DOCUMENT PASSAGE:

Begin

APPELLATE COURT OF ILLINOIS FIRST DISTRICT First Division
Aug 26, 2019
2019 Ill. App. 162342 (Ill. App. Ct. 2019)

Opinion

No. 1-16-2342

08-26-2019

THE PEOPLE OF THE STATE OF ILLINOIS, Plaintiff-Appellee, v. DIAMOND DAVIS, Defendant-Appellant.


NOTICE: This order was filed under Supreme Court Rule 23 and may not be cited as precedent by any party except in the limited circumstances allowed under Rule 23(e)(1). Appeal from the Circuit Court of Cook County. No. 15 CR 6512 Honorable James B. Linn, Judge presiding. JUSTICE GRIFFIN delivered the judgment of the court.
Presiding Justice Mikva and Justice Pierce concurred in the judgment.

End

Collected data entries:
Begin

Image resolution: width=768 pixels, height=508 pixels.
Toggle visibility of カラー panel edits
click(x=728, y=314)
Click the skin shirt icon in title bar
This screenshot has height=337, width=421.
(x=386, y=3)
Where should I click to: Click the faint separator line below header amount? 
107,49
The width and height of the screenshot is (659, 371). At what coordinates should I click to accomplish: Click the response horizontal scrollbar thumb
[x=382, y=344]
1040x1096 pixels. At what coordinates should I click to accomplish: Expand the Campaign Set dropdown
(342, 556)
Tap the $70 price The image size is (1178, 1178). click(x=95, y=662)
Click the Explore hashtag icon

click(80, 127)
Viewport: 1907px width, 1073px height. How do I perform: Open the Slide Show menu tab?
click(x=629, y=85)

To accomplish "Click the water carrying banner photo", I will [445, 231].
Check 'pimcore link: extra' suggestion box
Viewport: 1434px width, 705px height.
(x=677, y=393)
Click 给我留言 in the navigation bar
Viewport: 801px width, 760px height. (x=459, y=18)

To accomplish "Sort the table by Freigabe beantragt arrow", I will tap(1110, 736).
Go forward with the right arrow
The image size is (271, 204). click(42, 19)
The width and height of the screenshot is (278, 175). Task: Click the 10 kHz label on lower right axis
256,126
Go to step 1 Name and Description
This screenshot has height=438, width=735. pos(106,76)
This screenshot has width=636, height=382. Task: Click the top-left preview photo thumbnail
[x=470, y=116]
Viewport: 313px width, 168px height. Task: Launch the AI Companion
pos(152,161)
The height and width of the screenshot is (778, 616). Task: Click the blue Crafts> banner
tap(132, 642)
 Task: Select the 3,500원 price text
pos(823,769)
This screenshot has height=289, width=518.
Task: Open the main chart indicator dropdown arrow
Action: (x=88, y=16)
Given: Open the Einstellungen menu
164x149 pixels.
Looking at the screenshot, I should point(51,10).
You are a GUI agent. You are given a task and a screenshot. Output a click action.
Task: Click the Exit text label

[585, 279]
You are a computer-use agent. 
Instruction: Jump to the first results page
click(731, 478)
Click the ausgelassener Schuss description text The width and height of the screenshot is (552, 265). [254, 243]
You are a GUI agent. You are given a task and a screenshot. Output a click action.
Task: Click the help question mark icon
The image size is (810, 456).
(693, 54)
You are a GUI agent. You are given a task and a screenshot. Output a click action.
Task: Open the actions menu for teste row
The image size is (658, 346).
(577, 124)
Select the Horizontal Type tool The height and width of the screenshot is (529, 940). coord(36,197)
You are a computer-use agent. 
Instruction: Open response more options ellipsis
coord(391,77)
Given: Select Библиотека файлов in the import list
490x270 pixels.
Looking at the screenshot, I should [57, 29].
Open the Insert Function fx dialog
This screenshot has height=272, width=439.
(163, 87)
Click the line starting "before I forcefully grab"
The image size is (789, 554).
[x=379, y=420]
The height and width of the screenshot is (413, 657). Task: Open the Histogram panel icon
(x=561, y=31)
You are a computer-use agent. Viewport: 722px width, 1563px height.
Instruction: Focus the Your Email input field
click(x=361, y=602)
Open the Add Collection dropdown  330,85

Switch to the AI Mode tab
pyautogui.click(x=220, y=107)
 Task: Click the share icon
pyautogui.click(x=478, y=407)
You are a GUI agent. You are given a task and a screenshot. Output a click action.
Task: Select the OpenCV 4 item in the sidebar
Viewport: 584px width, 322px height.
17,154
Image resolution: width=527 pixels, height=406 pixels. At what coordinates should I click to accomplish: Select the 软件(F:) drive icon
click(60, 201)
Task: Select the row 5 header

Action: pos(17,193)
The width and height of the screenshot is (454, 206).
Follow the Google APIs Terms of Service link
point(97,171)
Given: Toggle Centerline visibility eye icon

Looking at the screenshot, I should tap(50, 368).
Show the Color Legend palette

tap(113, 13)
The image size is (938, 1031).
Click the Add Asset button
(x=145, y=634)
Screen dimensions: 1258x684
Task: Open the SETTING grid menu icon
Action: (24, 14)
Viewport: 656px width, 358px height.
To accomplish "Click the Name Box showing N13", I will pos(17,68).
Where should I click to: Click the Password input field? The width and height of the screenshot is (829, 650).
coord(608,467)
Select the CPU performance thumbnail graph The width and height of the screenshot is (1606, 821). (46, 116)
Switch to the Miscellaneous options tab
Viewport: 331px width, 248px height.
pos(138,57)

End

JOBS:
**A)** Rewrite the appellate opinion from "APPELLATE COURT OF" to "DIAMOND DAVIS, Defendant-Appellant.", replacing "Plaintiff-Appellee" with "Respondent".
**B)** In the appellate opinion, which justice delivered the judgment of the court?
**C)** Take the appellate opinion further, picking up after its final line.

ANSWERS TO THE PROBLEMS:
**A)**
APPELLATE COURT OF ILLINOIS FIRST DISTRICT First Division
Aug 26, 2019
2019 Ill. App. 162342 (Ill. App. Ct. 2019)

Opinion

No. 1-16-2342

08-26-2019

THE PEOPLE OF THE STATE OF ILLINOIS, Respondent, v. DIAMOND DAVIS, Defendant-Appellant.

**B)** Justice Griffin

**C)**
ORDER

¶ 1 Held: We affirm defendant's conviction because the record is insufficient to determine whether a motion to quash arrest and suppress the evidence would have been meritorious. Defendant's ineffective assistance of counsel claim is better suited to a collateral proceeding. ¶ 2 Following a bench trial, defendant Diamond Davis was convicted of the offense of armed habitual criminal (720 ILCS 5/24-1.7(a) (West 2014)) and sentenced to seven years' imprisonment. Defendant appeals his conviction and claims his counsel was ineffective for failing to file a motion to quash arrest and suppress the evidence. He asks us to reverse his conviction or remand his case to the trial court for a suppression hearing. For the following reasons, we affirm.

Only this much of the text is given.